D'autres, en même temps, se hissent sur la nacelle; une grappe humaine s'accrochant au guide-rope, hurle avec une joie féroce : " Qu'ils s'en aillent donc maintenant, nous les tenons ! "

Pourquoi le ciel trop clément n'a-t-il pas à ce moment, déversé sur ces têtes en délire les ondes d'une pluie diluvienne ? Hélas, à part quelques nuages épais dispersés dans le ciel clair, rien de menaçant ne surgit à l'horizon. Il ne nous faut donc compter que sur nous-mêmes. Notre pilote, comprenant le danger de la situation, prend une résolution assurément pénible, mais qui constitue la seule solution possible : il annonce que nous allons dégonfler le ballon.

Il nous semble, à ce moment, qu'un peu de dépit se lit sur les visages.

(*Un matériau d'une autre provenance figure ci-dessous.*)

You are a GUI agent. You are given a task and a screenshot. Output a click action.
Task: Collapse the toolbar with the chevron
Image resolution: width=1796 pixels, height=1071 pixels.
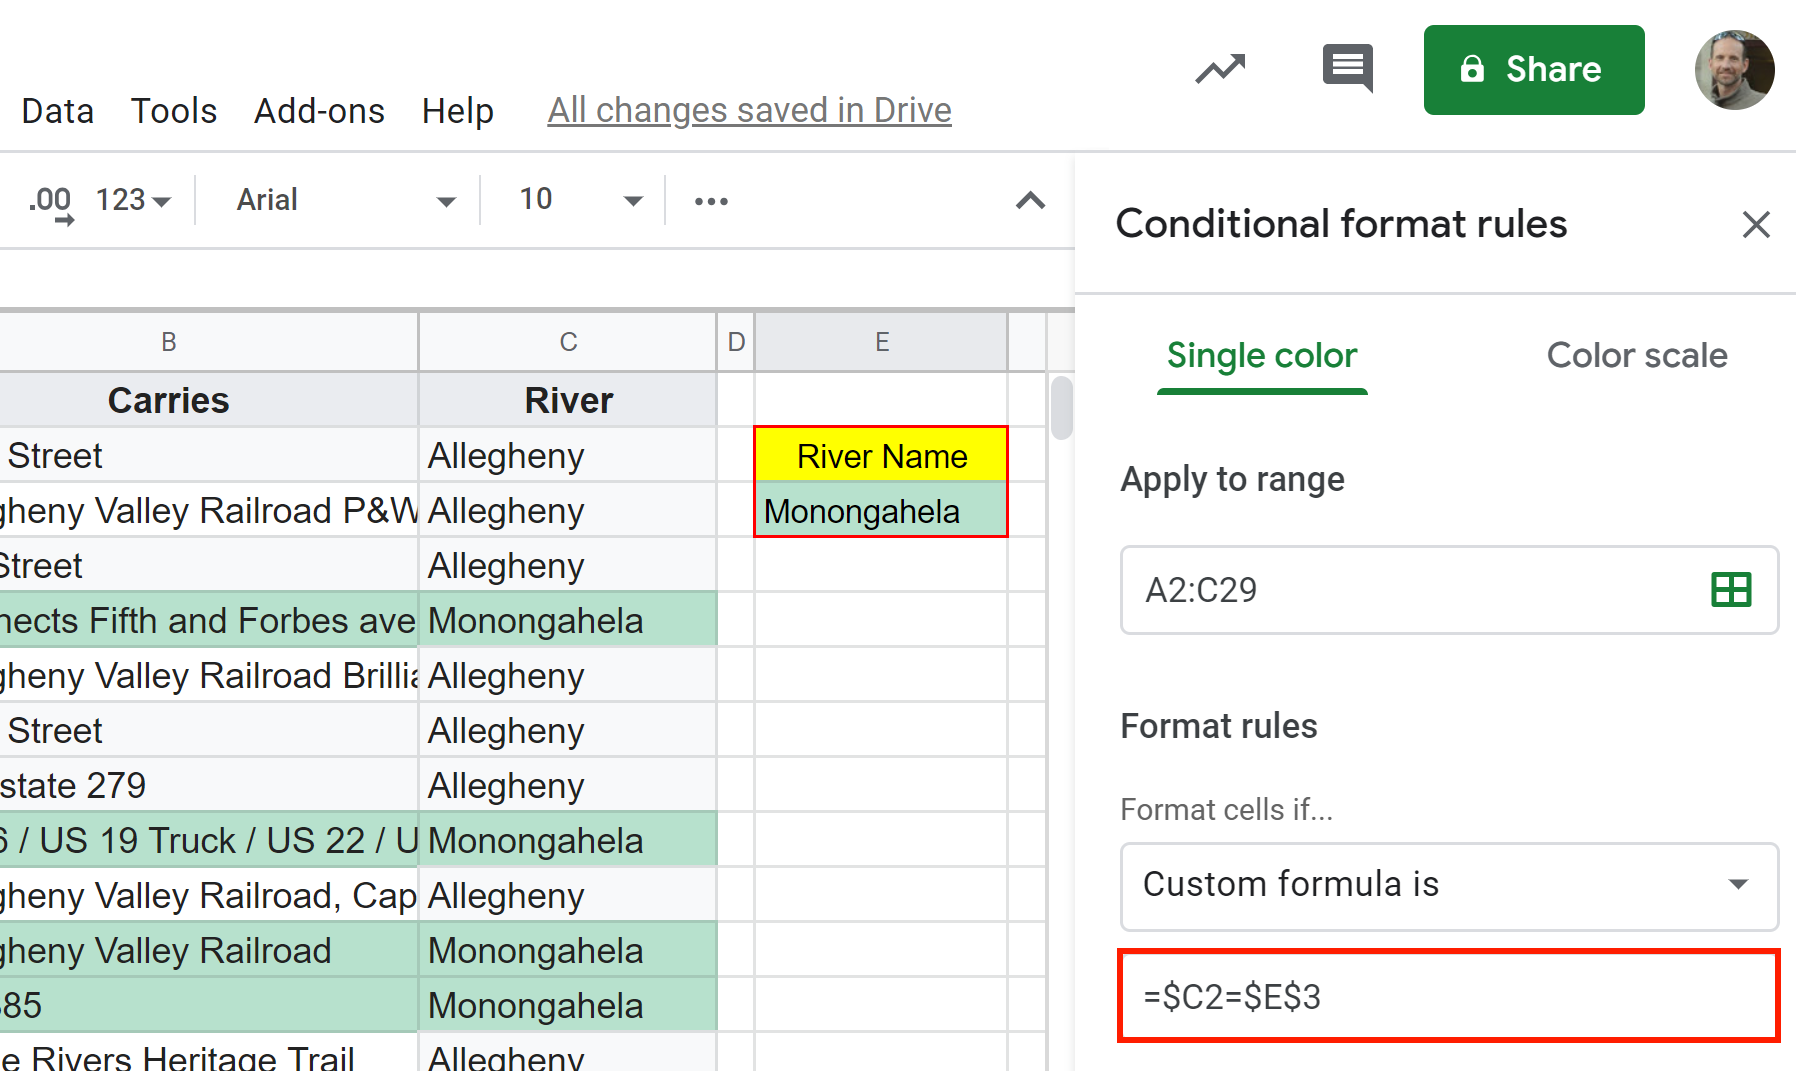click(1030, 200)
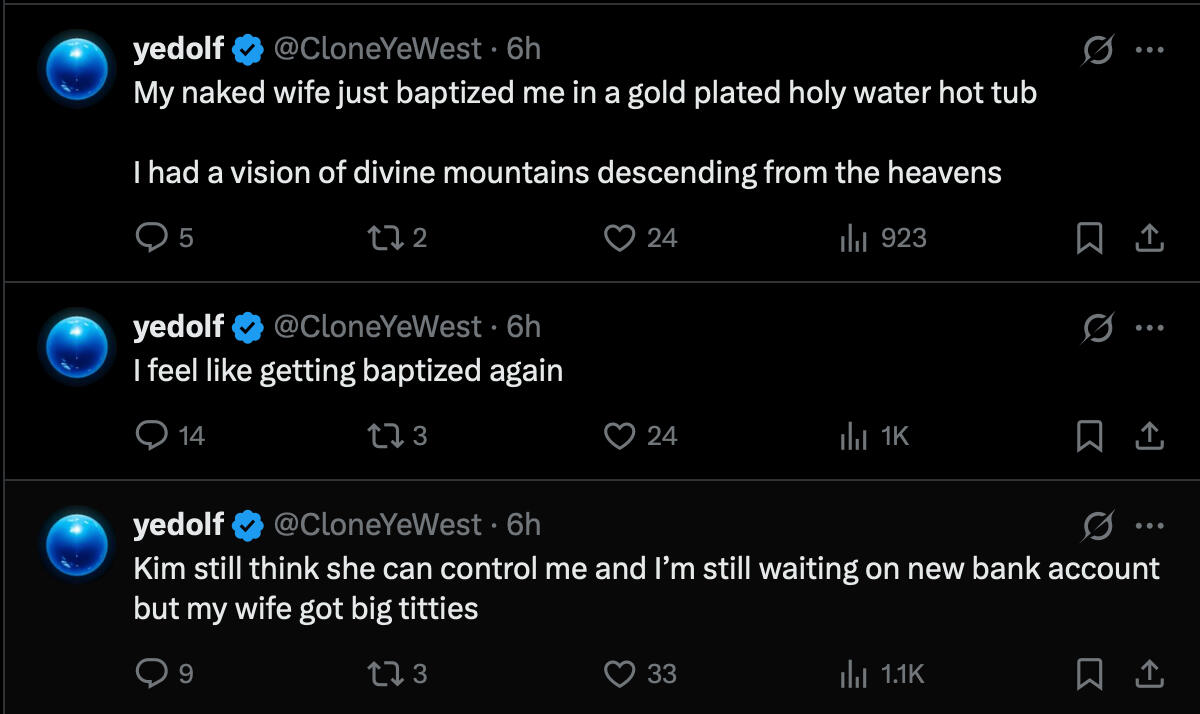Repost the 'getting baptized again' post

click(381, 436)
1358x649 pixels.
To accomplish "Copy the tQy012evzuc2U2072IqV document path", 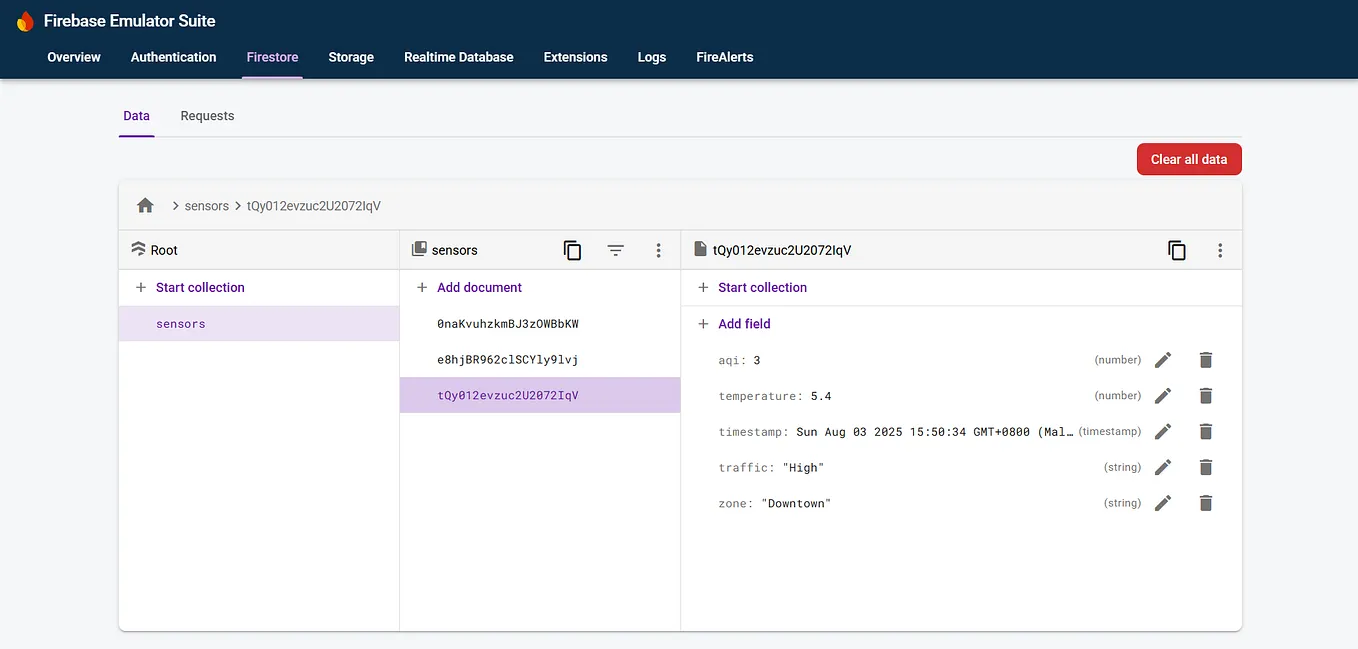I will 1176,250.
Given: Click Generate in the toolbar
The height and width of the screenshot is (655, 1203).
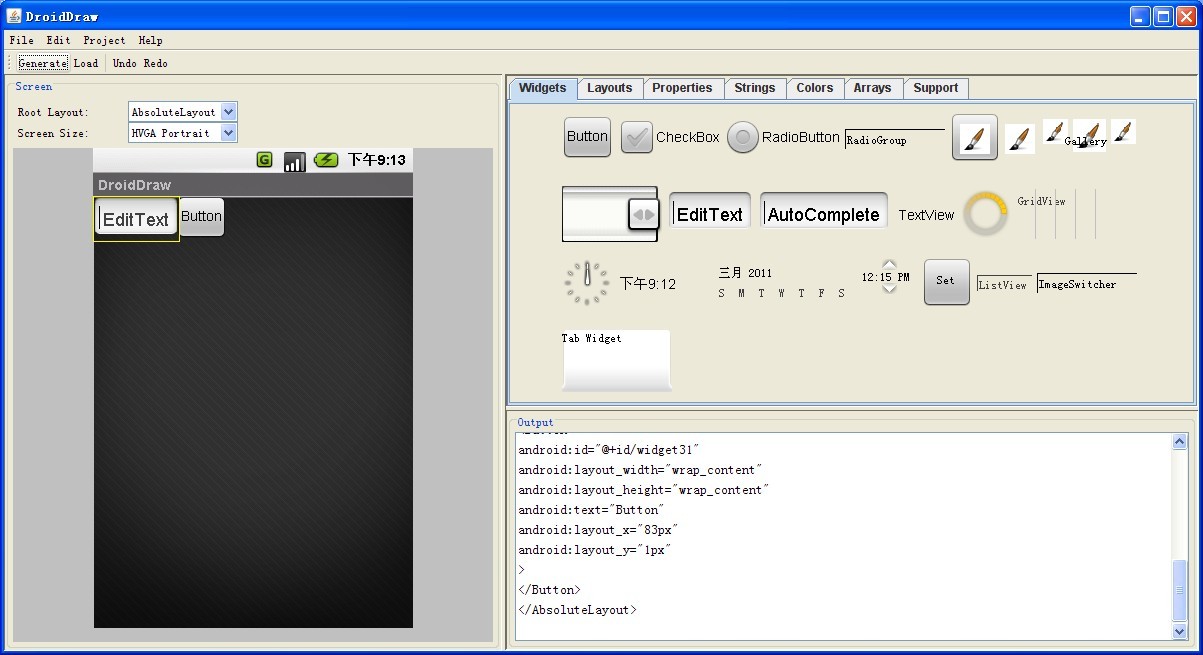Looking at the screenshot, I should [x=43, y=63].
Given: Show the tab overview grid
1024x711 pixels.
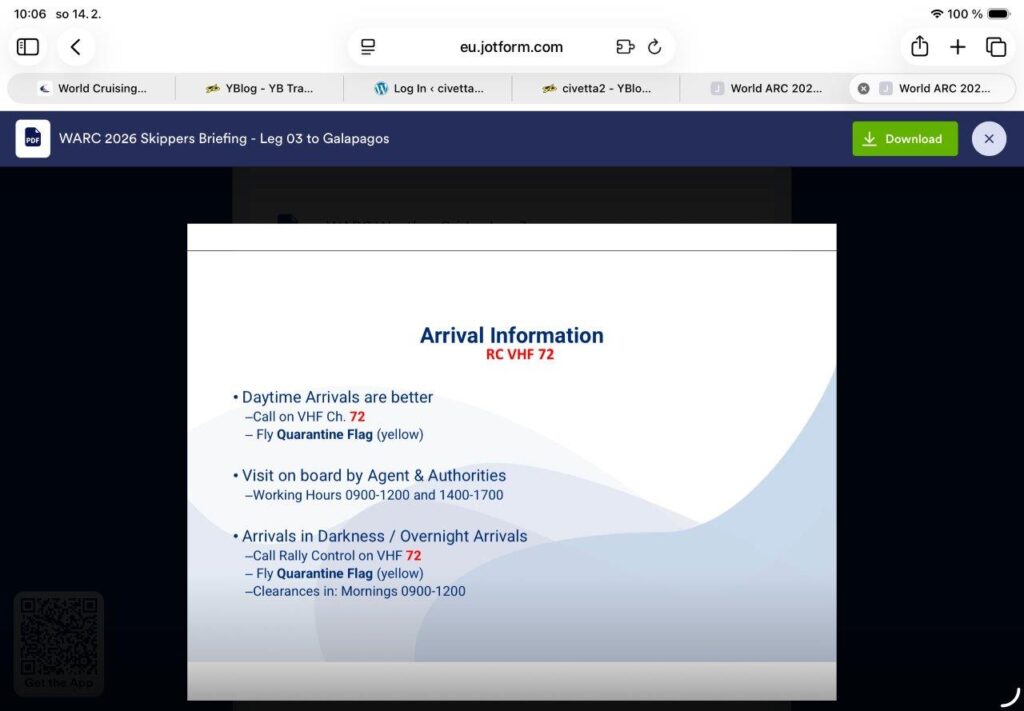Looking at the screenshot, I should pos(995,47).
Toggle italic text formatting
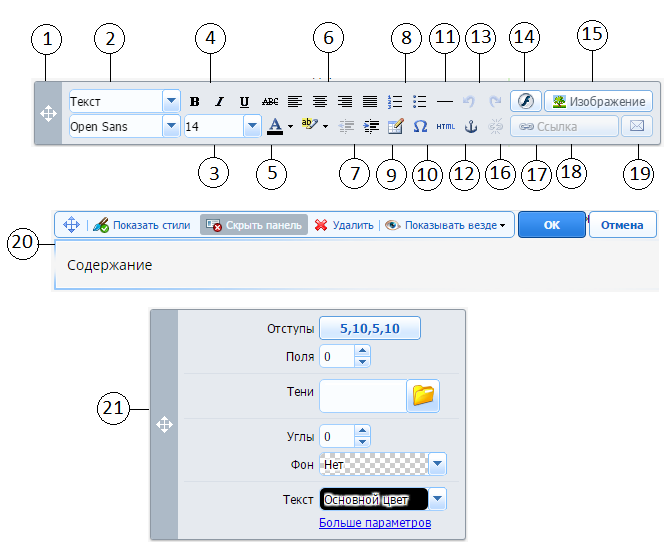 click(219, 101)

Sans doute, les acharnés lorrains de Seraucourt, espéraient-ils autre chose; ils avaient affaire, il est vrai, à des hommes jeunes et déterminés, mais aussi d'un sang-froid dédaigneux de leurs attaques et indifférents à leurs insinuations perfides.

Et si ces messieurs ont tout fait pour nous rappeler le vieux dicton : 71 " Lorrain, traître à Dieu, traître à son prochain " , je ne souhaite pour punition au cœur de bon français qui bat quand même en leur sein, comme je l'espère, que le regret cuisant de cette évocation malheureuse.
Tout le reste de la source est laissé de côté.